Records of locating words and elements

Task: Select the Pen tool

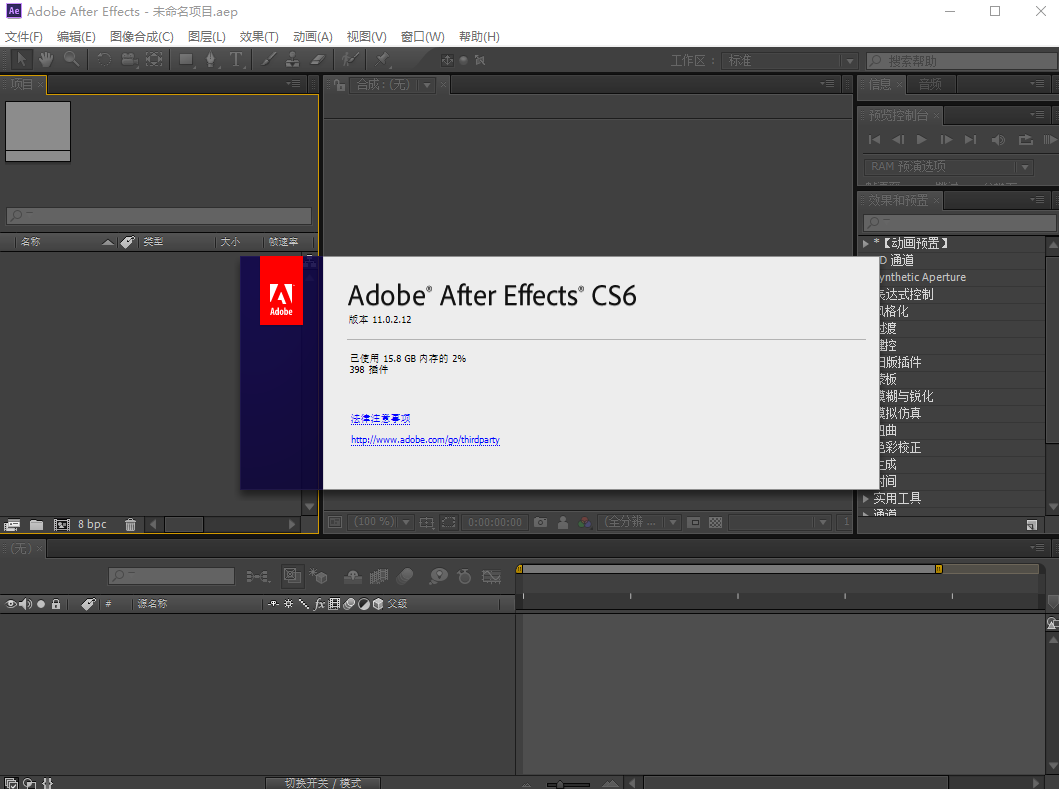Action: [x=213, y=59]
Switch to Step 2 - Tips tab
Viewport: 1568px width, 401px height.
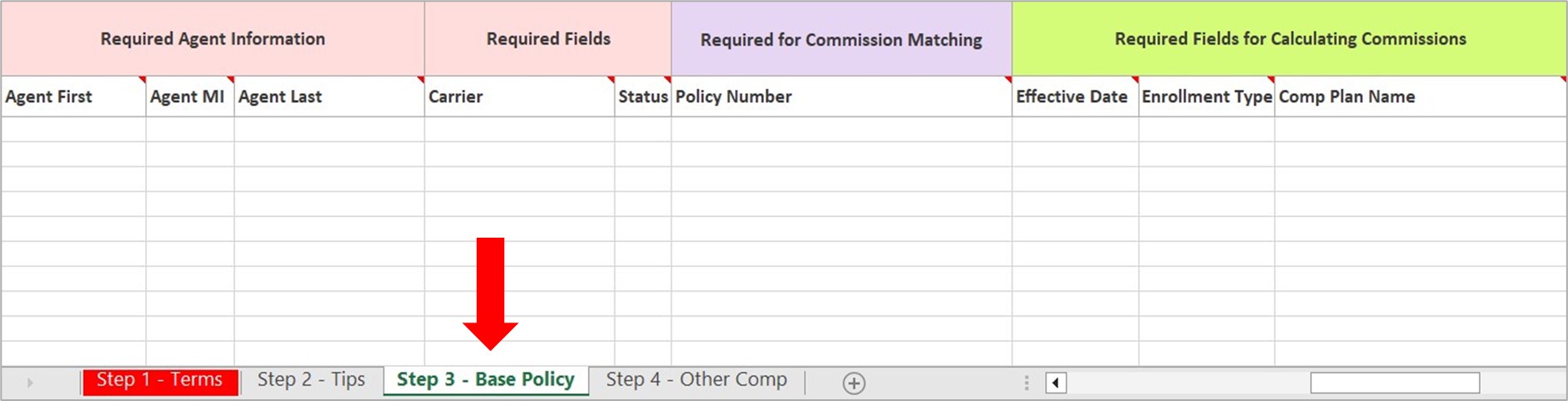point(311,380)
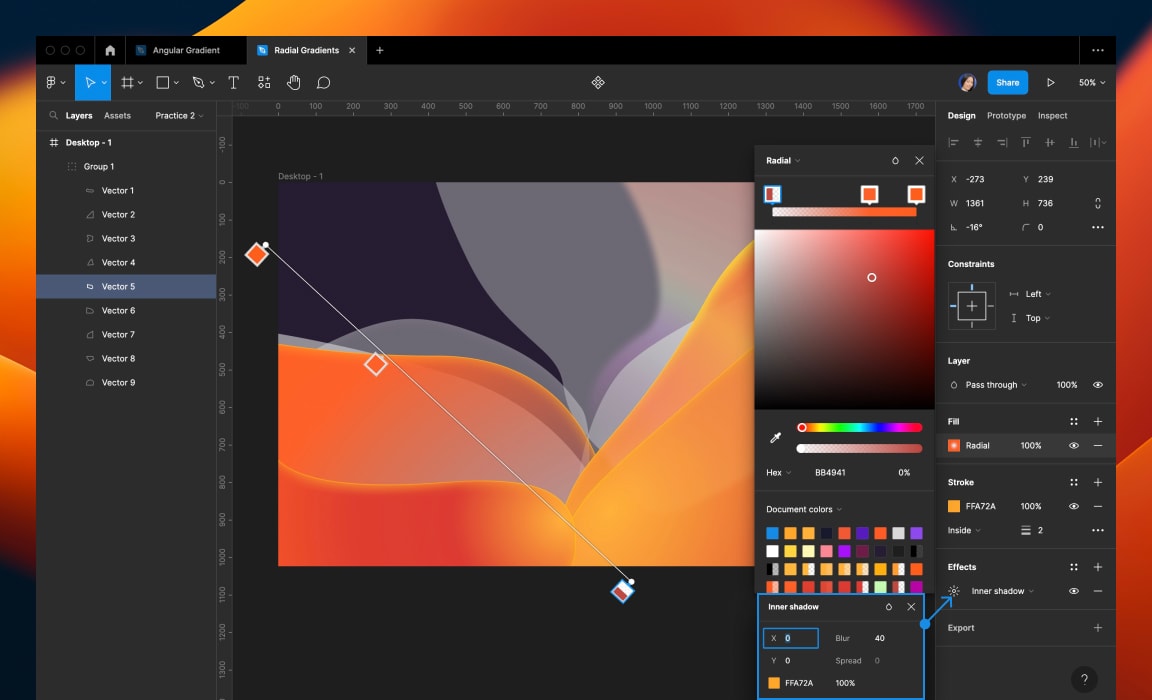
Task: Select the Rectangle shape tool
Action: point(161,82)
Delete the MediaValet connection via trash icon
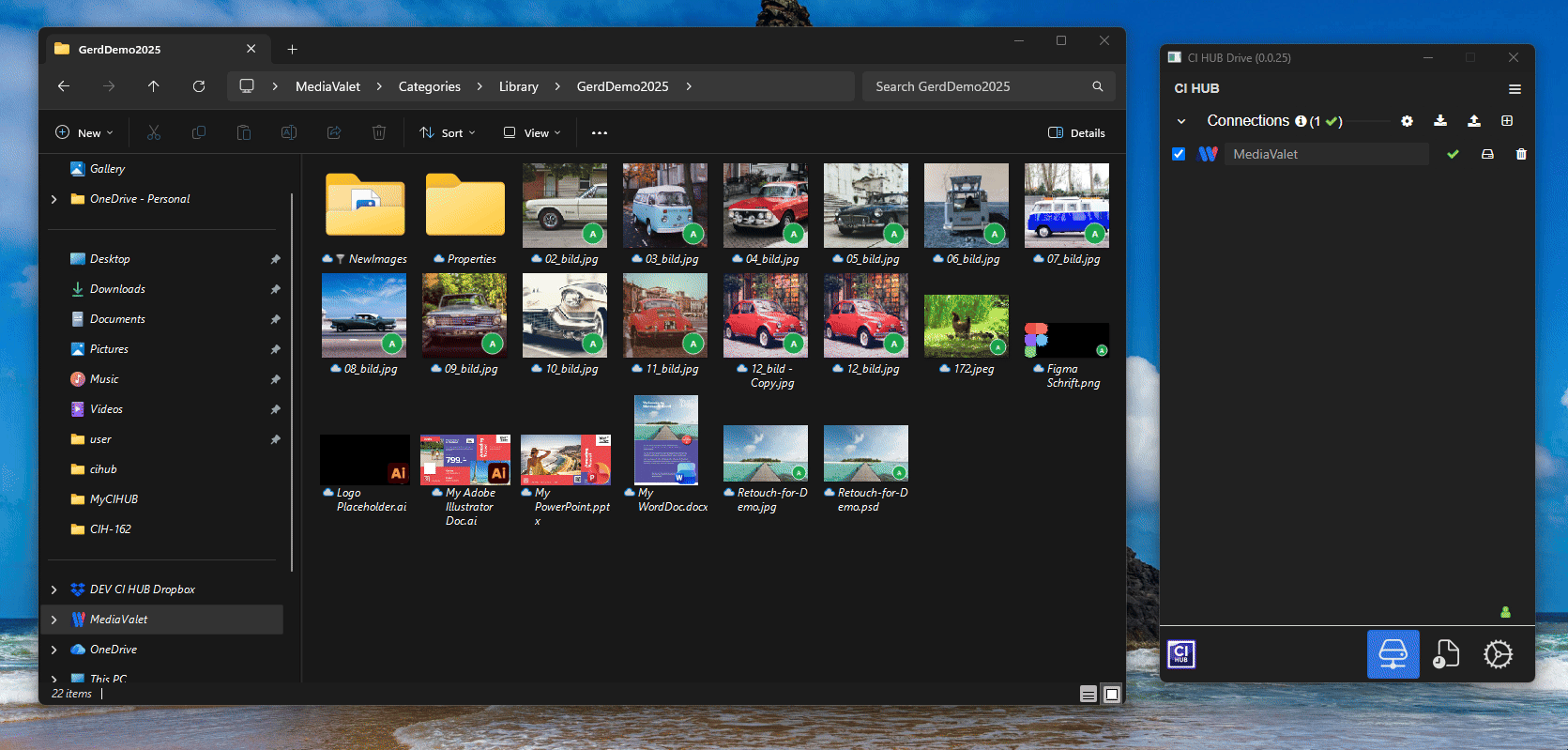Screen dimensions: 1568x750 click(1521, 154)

### [WRITTEN EXERCISE]
Reproduce every line of the entries above word for word, leaving out the pictures.

### [RESULT FOR THIS EXERCISE]
Task: Select the Pen tool

Action: [x=213, y=59]
Switch to Step 2 - Tips tab
Viewport: 1568px width, 401px height.
point(311,380)
Task: Select the Rectangle shape tool
Action: point(161,82)
Delete the MediaValet connection via trash icon
Screen dimensions: 1568x750 click(1521, 154)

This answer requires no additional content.